Entscheidend wird sein, dass Entscheidungen im Materialbereich eine nachweisliche Wirtschaftlichkeit entfalten. Die Realität zeigt derzeit, dass Prozesse und Personal bei Einkaufsentscheidungen sträflich außer Acht gelassen werden. Das System Krankenhaus wird blind. Es sieht nicht, inwiefern genau diese Entscheidungen oftmals dafür verantwortlich sind, dass das Pflegepersonal resigniert und dass das Problemknäuel weiter wächst.

Fazit

Die meisten Kliniken versuchen durchaus gewissenhaft, die beschriebenen Herausforderungen zu meistern. Sie scheitern jedoch an der enormen Komplexität und den Wechselwirkungen zwischen Personal, Prozessen und Produkten. Schnelle und einfache Lösungen sind nicht in Sicht, solange nur Teilverantwortungen übergeben und übernommen werden. Es braucht Gesamtverantwortliche, um für einen Bereich alle 3 Themen gleichzeitig anzugehen.

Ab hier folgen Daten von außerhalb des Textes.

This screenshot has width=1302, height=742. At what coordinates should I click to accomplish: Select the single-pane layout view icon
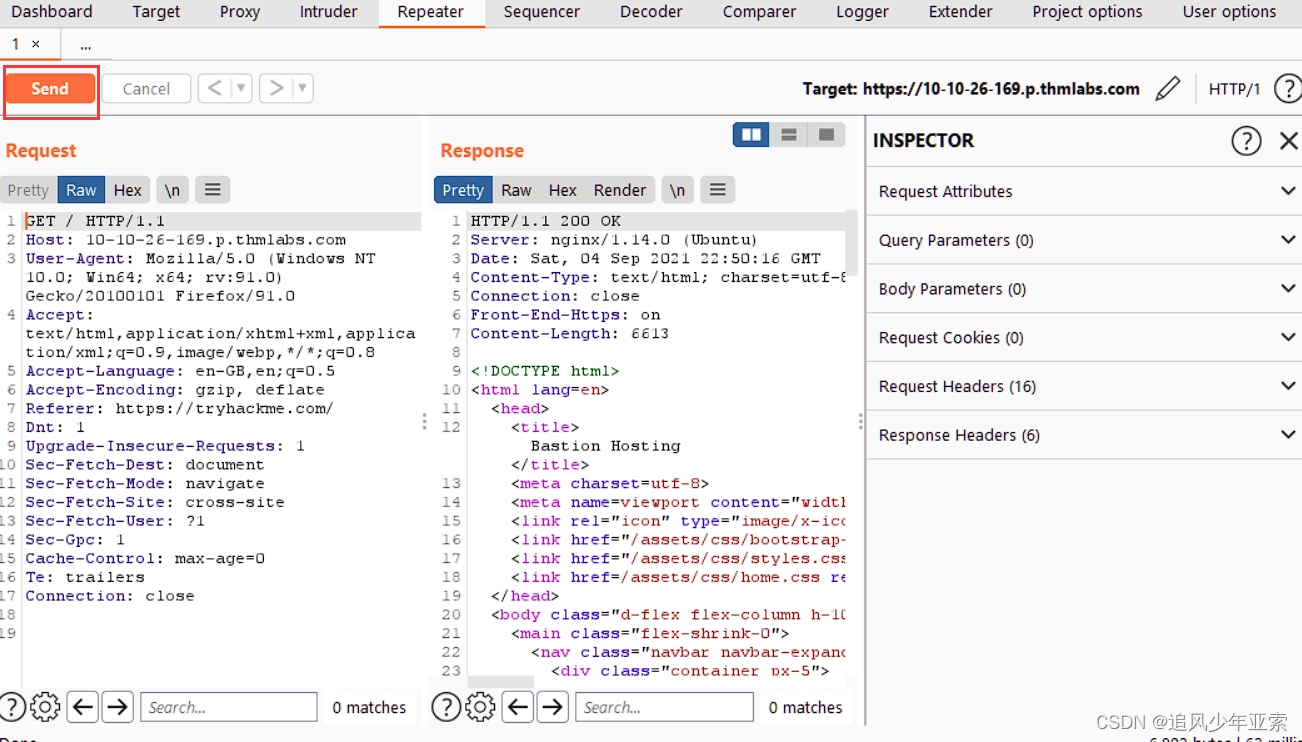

Prozesse, Produkte, Personal: Der Hauptstadtkongress spiegelt wider, dass die Komplexitäten und Herausforderungen in allen Bereichen gleichzeitig zunehmen und zusätzliche Belastungen für ein mürbes System schaffen. Vieles spricht  deshalb dafür, bei der Bewältigung der Aufgaben mit externen Expert:innen vertrauensvoll und strategisch zusammenzuarbeiten, die die Erfahrung und die Weitsicht haben und bereit sind, Verantwortung für Ergebnisse zu übernehmen.